One of the top questions raised at the press conference was “Is the U.S. government doing enough?” Other concerns revolved around the discussion of Arab Spring, which has turned into a nightmare for Christians in the Middle East.
As persecution of Christians and the violation of religious freedoms are on the rise, recent headlines tell only a part of a much bigger story.
“We cannot idly stand by while there are major human rights violations in places such as Egypt and Nigeria,” Moeller said. “Already thousands have fled Islamic terrorism in those countries. We need to speak out now with a renewed urgency. We must fight for freedom of religion for all imperiled faith groups.”
“The Christians in the Middle East have become the new Jews of our times," said Rabbi Yitzchok Adlerstein, director of Interfaith Affairs for the Simon Wiesenthal Center, in a press release prior to the press conference. "We call on all people of faith, and all Americans, to speak up for the embattled Christians in the Middle East and Africa, and against the disturbing pattern of violence against other faiths and places of worship."

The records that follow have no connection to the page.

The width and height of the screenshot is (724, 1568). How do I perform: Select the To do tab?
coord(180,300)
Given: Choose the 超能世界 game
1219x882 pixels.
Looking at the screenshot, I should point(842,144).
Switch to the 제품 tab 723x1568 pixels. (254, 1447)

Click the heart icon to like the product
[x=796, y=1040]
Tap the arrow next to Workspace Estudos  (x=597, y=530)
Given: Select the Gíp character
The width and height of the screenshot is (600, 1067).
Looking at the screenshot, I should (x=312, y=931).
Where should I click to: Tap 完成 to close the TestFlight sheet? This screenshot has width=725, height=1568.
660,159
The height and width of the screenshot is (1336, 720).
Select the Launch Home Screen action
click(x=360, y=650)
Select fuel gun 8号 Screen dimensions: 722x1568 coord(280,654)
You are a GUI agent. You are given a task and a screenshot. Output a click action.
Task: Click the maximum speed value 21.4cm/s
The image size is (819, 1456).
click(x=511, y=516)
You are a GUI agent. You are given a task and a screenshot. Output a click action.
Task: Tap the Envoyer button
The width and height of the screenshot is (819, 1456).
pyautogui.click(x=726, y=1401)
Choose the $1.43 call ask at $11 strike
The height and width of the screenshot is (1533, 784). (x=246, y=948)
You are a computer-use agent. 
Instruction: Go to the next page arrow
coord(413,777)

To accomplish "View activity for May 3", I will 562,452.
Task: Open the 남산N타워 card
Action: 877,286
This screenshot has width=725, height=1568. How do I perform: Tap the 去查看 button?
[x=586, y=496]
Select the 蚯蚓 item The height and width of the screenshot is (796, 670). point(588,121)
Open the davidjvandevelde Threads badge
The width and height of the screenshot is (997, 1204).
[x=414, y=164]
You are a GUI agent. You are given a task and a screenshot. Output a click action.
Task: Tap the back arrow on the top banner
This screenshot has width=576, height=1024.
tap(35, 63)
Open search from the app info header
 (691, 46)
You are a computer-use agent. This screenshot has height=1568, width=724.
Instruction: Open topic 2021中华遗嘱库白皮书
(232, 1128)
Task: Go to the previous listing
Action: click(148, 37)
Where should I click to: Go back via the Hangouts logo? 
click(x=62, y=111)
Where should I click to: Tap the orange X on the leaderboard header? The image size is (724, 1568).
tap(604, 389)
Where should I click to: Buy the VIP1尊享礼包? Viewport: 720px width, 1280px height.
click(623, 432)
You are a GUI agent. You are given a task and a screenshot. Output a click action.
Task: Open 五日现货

A recent example was the late April attack in northern Nigeria, when a gunmen reportedly killed at least 21 Christians and wounded 22 in two attacks during worship services held at a university and church.
Experts convey that these types of events are generally not random attacks, as they're often characterized in the media. They are intentional, and they’re designed with sole purpose of eliminating Christianity.
Officials said that Christians are particularly at risk on Christian holy days such as Christmas and Easter. Another case was reported last Christmas when a suicide bomb attack at a church in Madalla killed 44 church members. On December 31, in response to the attacks in northern Nigeria, President Goodluck Jonathan on declared a state of emergency in some areas, deploying the military and other security agencies.
Nigeria is ranked No. 13 on the 2012 Open Doors World Watch List of 50 countries which are the worst persecutors of Christians. According to the World Watch List, Nigeria had at least 300 martyrs in 2011, although the actual number could be doubled or tripled. That number is the most in any country although North Korea could have had more but information is hard to obtain due to the isolation of the communist state.
Middle East experts and international freedom organizations agree that another widely publicized case – Youcef Nadarkhani's case – is one that has caused the worldwide community to transcend politics in support for the Iranian Christian pastor, proving there is heightened awareness for religious freedom. Nadarkhani has been awaiting a final decision on his death sentence for his faith.
Elsewhere around the world – in places like Syria and Egypt – Christians and other minorities are dying for their faith. In the United States, there has been a gradual eroding of religious freedoms.
Last month the U.S. Commission on International Religious Freedom (USCIRF) included Egypt, Eritrea, Iraq, Iran, Nigeria, Pakistan, Saudi Arabia and Sudan among 16 countries on its “Countries of Particular Concern” list. The report said that “across the global landscape, the pivotal human right of religious freedom was under escalating attack.”